Mecz w Siedlcach ma być generalnym sprawdzianem Motoru przed ligowym spotkaniem z KSZO Ostrowiec Świętokrzyski 17 marca. Choć może się okazać, że zamiast niego lublinianie będą musieli zagrać wyłącznie towarzysko.
– W KSZO nie ma prezesa, ponieważ w zeszłym tygodniu z funkcji tej zrezygnował Tomasz Gogol, i nie ma już drużyny – opowiada Dorota Kułaga, dziennikarka "Echa Dnia”. – Umowę ma jeszcze ważną Marek Pastuszka, który jesienią był drugim trenerem, ale nie ma z kim prowadzić zajęć.

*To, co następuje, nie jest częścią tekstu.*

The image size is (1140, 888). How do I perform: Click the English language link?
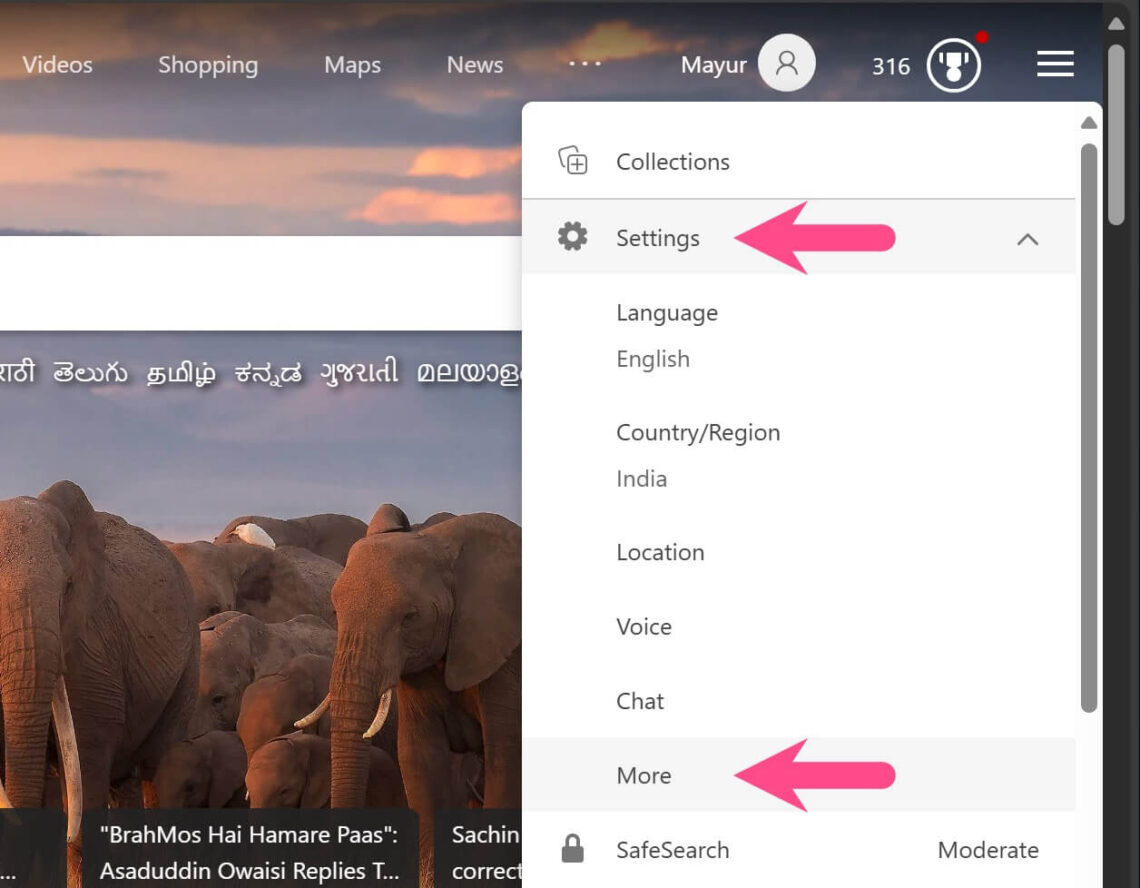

– Rozmawiałem z kierownikiem KSZO i powiedział mi, że raczej nie przyjadą do nas. Ale dopóki nie ma oficjalnej informacji w tej sprawie musimy się przygotowywać tak, jakbyśmy mieli się z nimi zmierzyć – podkreśla Michajłow.
Jeśli czarny scenariusz się sprawdzi to Motor poszuka sobie na ten termin sparingpartnera. Nie będzie to łatwe, bo w następny weekend ruszają też rozgrywki na zapleczu ekstraklasy, w III i IV lidze, a nawet w niektórych klasach okręgowych.